** Opening Record excerpts block **

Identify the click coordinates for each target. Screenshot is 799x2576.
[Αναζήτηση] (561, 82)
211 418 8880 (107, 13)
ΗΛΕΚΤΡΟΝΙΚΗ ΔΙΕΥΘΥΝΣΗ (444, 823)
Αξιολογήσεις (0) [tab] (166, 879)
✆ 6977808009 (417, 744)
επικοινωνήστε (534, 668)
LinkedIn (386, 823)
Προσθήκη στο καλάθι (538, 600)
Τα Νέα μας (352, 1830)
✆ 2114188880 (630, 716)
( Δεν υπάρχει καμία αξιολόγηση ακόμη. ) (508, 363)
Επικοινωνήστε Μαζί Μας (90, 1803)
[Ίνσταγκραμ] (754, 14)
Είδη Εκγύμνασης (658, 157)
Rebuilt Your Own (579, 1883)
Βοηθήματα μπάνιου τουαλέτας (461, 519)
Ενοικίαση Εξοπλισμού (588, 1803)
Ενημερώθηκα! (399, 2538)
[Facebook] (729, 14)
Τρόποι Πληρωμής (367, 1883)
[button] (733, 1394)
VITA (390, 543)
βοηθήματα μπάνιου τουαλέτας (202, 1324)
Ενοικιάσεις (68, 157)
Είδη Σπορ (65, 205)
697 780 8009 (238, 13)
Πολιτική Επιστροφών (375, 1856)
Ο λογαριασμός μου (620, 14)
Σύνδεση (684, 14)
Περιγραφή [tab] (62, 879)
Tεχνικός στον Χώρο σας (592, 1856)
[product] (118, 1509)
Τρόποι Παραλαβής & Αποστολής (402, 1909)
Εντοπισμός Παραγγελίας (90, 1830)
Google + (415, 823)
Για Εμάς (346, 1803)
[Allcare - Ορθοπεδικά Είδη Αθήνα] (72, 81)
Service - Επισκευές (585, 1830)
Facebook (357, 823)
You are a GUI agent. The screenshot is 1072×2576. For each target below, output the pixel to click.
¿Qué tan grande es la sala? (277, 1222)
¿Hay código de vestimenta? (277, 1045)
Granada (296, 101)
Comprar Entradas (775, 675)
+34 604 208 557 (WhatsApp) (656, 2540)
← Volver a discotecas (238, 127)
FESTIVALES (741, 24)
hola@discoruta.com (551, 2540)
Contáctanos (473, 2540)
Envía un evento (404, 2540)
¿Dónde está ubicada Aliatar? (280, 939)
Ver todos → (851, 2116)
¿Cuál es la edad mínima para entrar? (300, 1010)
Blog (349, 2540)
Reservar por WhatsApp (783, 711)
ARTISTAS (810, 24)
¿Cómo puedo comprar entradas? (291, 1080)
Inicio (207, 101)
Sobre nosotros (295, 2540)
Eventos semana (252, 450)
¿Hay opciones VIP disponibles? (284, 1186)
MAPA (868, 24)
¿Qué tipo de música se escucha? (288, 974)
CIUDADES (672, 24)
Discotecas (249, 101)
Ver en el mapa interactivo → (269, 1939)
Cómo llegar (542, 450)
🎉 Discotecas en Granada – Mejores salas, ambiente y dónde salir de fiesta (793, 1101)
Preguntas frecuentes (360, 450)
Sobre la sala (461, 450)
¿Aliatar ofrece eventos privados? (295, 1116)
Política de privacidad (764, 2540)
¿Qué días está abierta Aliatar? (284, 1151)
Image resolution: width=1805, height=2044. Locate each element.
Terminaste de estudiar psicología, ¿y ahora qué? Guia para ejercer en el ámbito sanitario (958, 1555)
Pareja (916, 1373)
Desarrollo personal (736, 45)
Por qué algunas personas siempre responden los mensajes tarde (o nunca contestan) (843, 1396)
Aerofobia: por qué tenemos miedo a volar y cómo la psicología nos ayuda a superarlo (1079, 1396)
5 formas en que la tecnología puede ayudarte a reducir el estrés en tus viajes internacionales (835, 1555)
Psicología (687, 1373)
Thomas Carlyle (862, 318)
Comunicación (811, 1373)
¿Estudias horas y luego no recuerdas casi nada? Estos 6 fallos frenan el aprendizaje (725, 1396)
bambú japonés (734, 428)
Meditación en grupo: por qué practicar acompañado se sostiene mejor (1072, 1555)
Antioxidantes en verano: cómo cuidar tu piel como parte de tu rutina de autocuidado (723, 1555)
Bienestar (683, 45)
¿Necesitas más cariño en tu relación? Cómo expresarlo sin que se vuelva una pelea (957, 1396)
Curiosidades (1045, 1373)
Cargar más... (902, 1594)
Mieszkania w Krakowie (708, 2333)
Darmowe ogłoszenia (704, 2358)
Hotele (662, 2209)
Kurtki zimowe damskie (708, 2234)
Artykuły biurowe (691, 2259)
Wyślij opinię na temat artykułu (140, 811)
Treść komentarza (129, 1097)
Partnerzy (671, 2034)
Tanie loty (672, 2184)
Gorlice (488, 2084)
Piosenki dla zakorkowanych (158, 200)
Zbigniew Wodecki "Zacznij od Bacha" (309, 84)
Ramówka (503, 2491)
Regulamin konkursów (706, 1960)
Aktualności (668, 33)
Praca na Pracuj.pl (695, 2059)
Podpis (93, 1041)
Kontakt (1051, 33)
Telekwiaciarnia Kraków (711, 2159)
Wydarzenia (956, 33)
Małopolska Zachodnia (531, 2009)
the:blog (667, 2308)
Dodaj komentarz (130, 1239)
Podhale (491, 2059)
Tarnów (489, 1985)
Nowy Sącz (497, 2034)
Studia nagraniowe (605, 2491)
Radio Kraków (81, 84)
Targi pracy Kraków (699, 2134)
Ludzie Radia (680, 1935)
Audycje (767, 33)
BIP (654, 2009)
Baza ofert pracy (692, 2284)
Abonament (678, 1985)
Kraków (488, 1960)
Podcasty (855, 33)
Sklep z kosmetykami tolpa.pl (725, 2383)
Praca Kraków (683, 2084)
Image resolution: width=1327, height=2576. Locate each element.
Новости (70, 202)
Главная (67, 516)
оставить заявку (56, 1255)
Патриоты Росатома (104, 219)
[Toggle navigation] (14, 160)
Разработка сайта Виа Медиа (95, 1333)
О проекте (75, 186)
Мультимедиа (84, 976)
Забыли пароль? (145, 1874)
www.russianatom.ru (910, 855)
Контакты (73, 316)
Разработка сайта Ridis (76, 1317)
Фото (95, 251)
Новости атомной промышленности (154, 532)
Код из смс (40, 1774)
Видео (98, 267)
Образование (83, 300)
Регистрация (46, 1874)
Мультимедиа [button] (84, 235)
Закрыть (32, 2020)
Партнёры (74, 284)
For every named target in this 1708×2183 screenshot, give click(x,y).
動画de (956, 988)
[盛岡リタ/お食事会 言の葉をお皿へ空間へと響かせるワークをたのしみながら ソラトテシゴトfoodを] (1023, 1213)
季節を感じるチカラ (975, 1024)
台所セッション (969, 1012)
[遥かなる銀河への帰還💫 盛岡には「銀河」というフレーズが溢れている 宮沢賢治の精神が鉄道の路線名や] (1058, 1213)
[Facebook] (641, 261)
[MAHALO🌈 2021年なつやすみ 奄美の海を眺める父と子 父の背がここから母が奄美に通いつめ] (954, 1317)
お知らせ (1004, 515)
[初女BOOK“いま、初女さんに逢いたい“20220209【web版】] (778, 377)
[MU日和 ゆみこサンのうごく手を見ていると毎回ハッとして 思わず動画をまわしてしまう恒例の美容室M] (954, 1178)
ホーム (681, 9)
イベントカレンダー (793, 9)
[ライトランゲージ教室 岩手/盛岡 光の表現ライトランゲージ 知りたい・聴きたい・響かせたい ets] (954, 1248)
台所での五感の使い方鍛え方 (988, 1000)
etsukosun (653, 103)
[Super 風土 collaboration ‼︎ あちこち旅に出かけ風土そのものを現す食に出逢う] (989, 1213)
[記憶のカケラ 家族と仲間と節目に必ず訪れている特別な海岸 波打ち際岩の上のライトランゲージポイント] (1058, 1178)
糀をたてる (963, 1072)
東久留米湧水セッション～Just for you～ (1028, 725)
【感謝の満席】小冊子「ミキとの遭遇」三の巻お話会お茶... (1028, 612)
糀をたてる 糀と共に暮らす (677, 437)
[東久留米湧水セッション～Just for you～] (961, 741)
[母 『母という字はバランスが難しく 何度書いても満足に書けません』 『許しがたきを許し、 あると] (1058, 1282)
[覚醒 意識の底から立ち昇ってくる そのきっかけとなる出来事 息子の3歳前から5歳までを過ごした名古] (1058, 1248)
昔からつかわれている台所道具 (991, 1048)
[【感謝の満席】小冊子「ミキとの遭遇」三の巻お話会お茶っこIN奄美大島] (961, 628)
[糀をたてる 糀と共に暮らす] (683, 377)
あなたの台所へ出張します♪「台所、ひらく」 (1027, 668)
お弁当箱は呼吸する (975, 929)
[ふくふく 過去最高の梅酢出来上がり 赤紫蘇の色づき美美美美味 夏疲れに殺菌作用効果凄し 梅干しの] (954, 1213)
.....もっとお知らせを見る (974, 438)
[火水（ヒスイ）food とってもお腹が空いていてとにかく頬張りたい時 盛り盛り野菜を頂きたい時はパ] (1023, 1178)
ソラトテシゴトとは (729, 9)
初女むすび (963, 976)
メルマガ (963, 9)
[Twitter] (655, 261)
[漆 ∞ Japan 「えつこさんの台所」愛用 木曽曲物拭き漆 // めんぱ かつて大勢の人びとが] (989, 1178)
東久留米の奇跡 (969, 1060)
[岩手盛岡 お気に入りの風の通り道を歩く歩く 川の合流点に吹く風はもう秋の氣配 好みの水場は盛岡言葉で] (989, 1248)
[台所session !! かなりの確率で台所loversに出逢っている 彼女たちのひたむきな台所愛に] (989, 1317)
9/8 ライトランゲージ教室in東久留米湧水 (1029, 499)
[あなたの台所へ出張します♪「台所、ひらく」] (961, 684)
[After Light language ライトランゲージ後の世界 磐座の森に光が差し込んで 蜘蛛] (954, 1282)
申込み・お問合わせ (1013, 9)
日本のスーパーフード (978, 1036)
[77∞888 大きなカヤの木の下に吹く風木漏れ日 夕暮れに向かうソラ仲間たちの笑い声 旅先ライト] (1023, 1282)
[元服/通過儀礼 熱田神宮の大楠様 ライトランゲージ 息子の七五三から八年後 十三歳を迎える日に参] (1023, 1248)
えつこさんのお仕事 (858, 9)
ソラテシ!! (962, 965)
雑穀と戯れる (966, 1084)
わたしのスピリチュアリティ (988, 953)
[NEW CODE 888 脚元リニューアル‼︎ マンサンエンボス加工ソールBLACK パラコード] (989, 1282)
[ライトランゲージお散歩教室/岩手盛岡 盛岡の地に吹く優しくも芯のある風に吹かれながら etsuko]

** Closing Record excerpts block **

■ What is expected: Pick out the lines above containing the word "target", then copy them.

■ Finished exercise:
Identify the click coordinates for each target. Screenshot is 799x2576.
You are a GUI agent. The screenshot is 1072×2576. For each target below, output the pixel to click.
For every named target in this 1708×2183 screenshot, give click(x,y).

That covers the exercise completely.